As a new generation learns from downtown Tulsa’s darkest days, a long-hidden part of the city’s history is being brought to light again.
More than 150 took part in a walking tour of some significant sites of the 1921 Race Massacre on Saturday.
Sara Skinner is a twelfth grader at the Tulsa School of Arts and Sciences.
"It was only supposed to be our class of 10 kids,” Skinner said. “It's mind-boggling."
In her class about the Tulsa Race massacre, Skinner asked if they could walk through the city's historic spots and invite the public to join.
"Today was great,” Tulsa School of Arts and Sciences Middle Grades Principal Dan Hahn said. “Hopefully it gives people a visual moving forward. It's so powerful to drive by a place and knowing what happened there."
Hahn guided the group all over downtown.
The free walking tour stopped at places like the Greenwood District, where Black Wall Street thrived in the early 1900s; the Drexel Building at 3rd and Main, where the race massacre was sparked in an elevator and through the Deco District.

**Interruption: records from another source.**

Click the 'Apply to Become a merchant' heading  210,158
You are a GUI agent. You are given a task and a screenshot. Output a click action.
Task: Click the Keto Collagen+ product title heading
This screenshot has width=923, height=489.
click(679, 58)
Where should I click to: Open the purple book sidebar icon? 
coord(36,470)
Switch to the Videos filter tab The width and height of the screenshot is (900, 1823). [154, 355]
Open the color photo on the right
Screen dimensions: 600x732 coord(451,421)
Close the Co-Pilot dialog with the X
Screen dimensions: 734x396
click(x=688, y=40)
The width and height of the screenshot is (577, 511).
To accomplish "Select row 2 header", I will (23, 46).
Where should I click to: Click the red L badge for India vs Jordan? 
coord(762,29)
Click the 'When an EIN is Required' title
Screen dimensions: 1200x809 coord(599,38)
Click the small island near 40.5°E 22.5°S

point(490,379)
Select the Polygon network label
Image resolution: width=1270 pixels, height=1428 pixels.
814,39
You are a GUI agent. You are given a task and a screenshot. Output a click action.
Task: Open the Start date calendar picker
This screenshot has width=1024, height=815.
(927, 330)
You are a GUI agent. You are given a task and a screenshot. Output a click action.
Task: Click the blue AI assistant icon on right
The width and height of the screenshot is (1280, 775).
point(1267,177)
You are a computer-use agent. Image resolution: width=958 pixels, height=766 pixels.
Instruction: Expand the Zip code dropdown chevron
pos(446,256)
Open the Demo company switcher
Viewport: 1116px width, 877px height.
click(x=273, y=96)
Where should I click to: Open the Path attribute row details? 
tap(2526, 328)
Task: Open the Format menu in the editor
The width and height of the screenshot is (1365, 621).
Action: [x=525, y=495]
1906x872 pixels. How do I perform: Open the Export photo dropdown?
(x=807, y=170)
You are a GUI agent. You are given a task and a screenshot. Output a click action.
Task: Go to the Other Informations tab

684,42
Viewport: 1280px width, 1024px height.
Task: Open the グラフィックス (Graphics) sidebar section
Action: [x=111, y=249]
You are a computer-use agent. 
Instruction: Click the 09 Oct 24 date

“It's really inspiring, because a lot of people don't know about Black Wall Street,” attendee Levonte Douglas said. “We’re given a source of information to see where we came from.”
Tulsans looked at plaques, naming businesses destroyed in the blaze.
The art and memorials stand to keep the massacre at the forefront of Tulsa's history.
Students who helped organize the tour said it's really made them reflect on the community.
"I hope people take an interest,” Skinner said. “There's so much people can dive in to."
"People in Tulsa can walk or drive 10 minutes and see all that, and I think that's powerful,” Hahn said.